In For Who the Bells Tolls Hemingway takes us back to another European war: this time the Spanish Civil War. His hero, the American Robert Jordan, joins the International Brigades in the fight against Franco’s fascism and is ordered to blow up a bridge. Jordan seeks help from a group of guerrilla fighters who he stays with for a few days as the mission is prepared. What unfolds is a story of convictions – lost and found – trust in the kindness of strangers, and standing up for mankind. It is also of course (this is Hemingway after all) a great tragic love story. Framed by an opening and a closing scene that find Jordan lying on the pine-needled floor, this books contains a live time of fear and feelings over the span of just three days.


“I suppose,” thinks Robert, “it is possible to live as full a life in seventy hours as in seventy years.” 

As expected in a Hemingway novel, Robert Jordan is young and an imperfect hero, making him even more heroic.
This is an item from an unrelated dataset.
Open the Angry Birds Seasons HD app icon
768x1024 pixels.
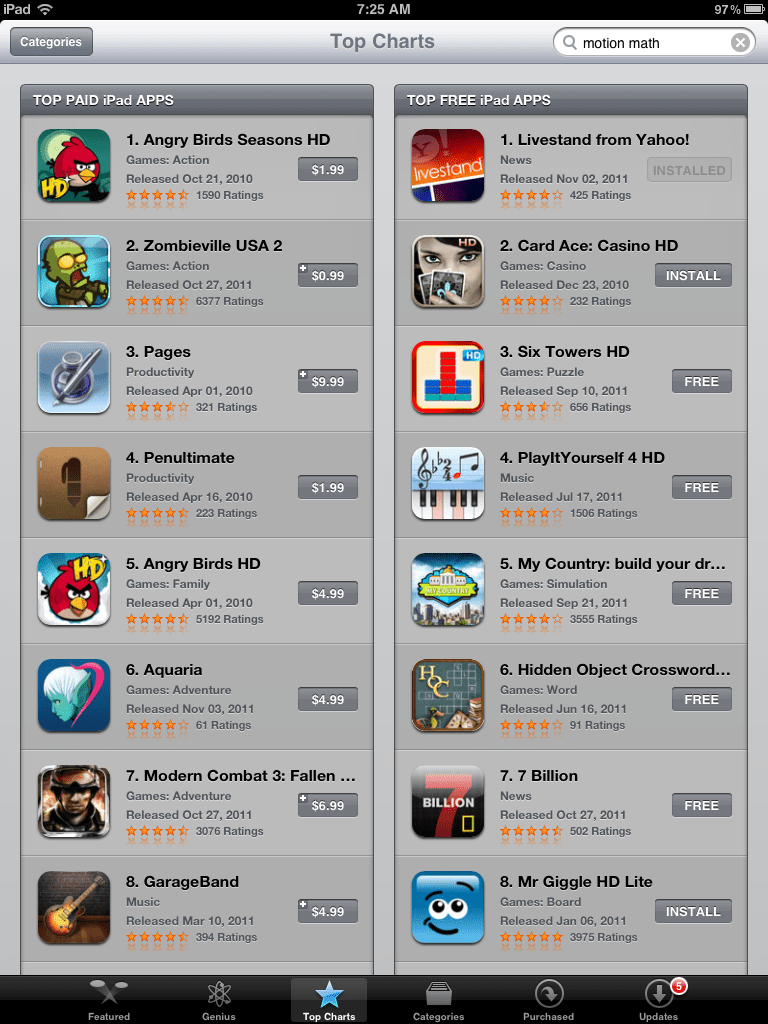point(74,165)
Flawed but courageous, involuntarily romantic, and unquestionably masculine. His women, well, are always madly in love, young and sweet, entirely devoted. And yet it seems too simple to write his characterisations are merely machoistic – though they certainly are to an extent. His protagonists read so authentically, their emotions become the readers’, they feel deeply and love completely in these scenes when love and sex and death are so closely connected. What Hemingway writes is nothing but real. Everything from his style to his themes makes you believe him entirely. Evocative and sobering, passionate and authentic. There is no unnecessary decorum, but nothing missing either. It is, objectively, a fantastic novel and yet my least favourite Hemingway I’ve read so far.


For Who the Bells Tolls is certainly of a greater scope than his other novels, and incredibly sombre even for Hemingway standards. Compared to A Farewell to Arms this book feels very grown up. Many called it the greatest war novel of all times, which might well be true but I might have learned that war novels are not for me. I found it a tricky read because I really wanted to enjoy it. Usually I love Hemingway’s particular kind of slowness. But in this case I could not bring up the patience. There were beautiful moments, but that did not make up for my lack of interest – this has certainly nothing to do with the quality of the book or his writing, and all with the fact that it simply is a proper war novel, which might just not be my cup of tea.


Still, I am excited to continue my Hemingway journey.